Медведь спросил это почти безынтонационно, но Герману все равно почудился подвох.
— Вы рассказываете интересно, — попробовал он уклониться от ответа.
— Это не я рассказываю, — не то в шутку, не то всерьез заявил медведь, — это такая традиция. Об этом и Староста по Солнцу сегодня говорил.
— Вы слушали новое обращение?
— Слышал, — признал Марф, — патриотический конкурс. Интересно. Стоит поучаствовать, как вы думаете?
— А что, медведям тоже можно? — спросил Герман и тут же сообразил, что допустил бестактность. — Ой, извините, Марф, — попробовал он ее сгладить, — я имею в виду, что никаких возрастных там или других каких-нибудь ограничений нет?
Медведь смотрел на него не мигая и молчал.

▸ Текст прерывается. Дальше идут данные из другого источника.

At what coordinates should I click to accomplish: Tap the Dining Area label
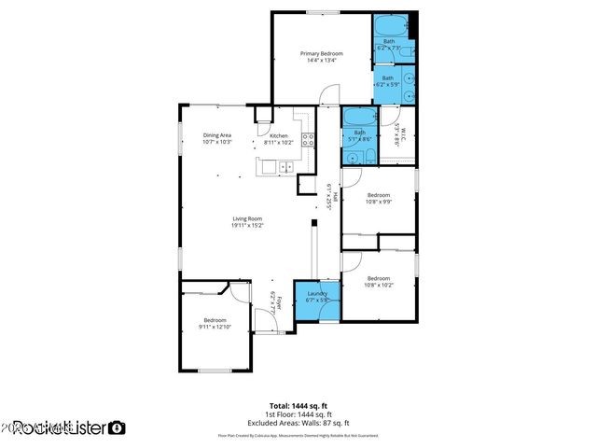click(217, 135)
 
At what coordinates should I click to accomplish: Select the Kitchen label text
click(279, 136)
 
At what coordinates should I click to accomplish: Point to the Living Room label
click(248, 219)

— Я правда не хотел, — отчаянно замотал головой Герман, — просто вы же знаете, у нас не принято… ну сложилось как-то…
Он окончательно смешался.
Медведь продолжал пристально на него смотреть. У Германа вдруг возникло ощущение, что сейчас тот съездит ему по физиономии лапой, и от нее в момент ничего не останется. Захотелось втянуть голову в плечи, а еще лучше — отбежать на несколько шагов.
— Страшно? — каким-то утробным голосом поинтересовался Марф.
— Страшно, — выдохнул Герман.
Марф оскалился в подобии улыбки, которая при этом выглядела совершенно людоедской.
— Вы правильно делаете, — сказал медведь непонятно о чем, — всем страшно.
Он отвернулся от Германа и заковылял к выходу. В дверях ему пришлось одновременно нагибаться и протискиваться боком — здание «Позывного» явно не проектировалось под медвежьи размеры.
Марина
Выйдя из вставшего на самом краю обрыва «Чери», Марина прислонилась к машине и разглядывала рассыпанный внизу пейзаж. Огромным темным пятном до горизонта расползлось море. Холодное и мутное, оно казалось заплесневелым и прокисшим. В каком-то смысле так и было: вода Зеленого моря после войны совершенно мертвая. Если бы какому-нибудь идиоту пришло в голову ловить здесь рыбу, он бы все равно остался с носом. Рыба давно сдохла. Или ушла, кто знает. В любом случае теперь здесь ничего не ловят. Море осталось для красоты.
Слева кривым клыком в берег впивается ржавая громада порта. Чудовищные краны вырастают из тухлой воды и нависают над причалами, сбившимися в косяк баржами и какими-то отсюда неразличимыми грудами железа. У причалов совсем нет кораблей, отчего акватория похожа на захламленную кладовку, в которую давно без разбора сваливают разную рухлядь. На самом деле корабли в порту все же есть, просто их отсюда не видно из-за помятой коробки карантинного дока. Там, далеко влево, по берегу снуют люди — «запчасти» противолодочных кораблей и ударных субмарин. Они муравьиными цепочками тянутся от воды до складов и что-то тащат в одну и другую сторону. Только благодаря этому мельтешению порт не кажется окончательно брошенным. Хотя понятно, что используют теперь от силы пятую его часть. Порт — огромные заржавевшие ворота Федерации неизвестно куда. Выходить из них теперь можно только бочком.
— Сюда если приезжать, то на закате, — сказала Фима. Она открыла дверь машины и тоже разглядывала порт, свесив ноги из салона. — Тогда тут красиво. А так — тоску нагоняет.
Марина пожала плечами. На закате здесь все становится ядовито-красным. Ржавое железо превращается в бурые скалы, по черной воде идут оранжевые пятна солнца, похожие на разлитые химикаты. Движение живых существ по территории если и не прекращается, то становится почти незаметным. Бр-р, сложно представить что-то более пугающее.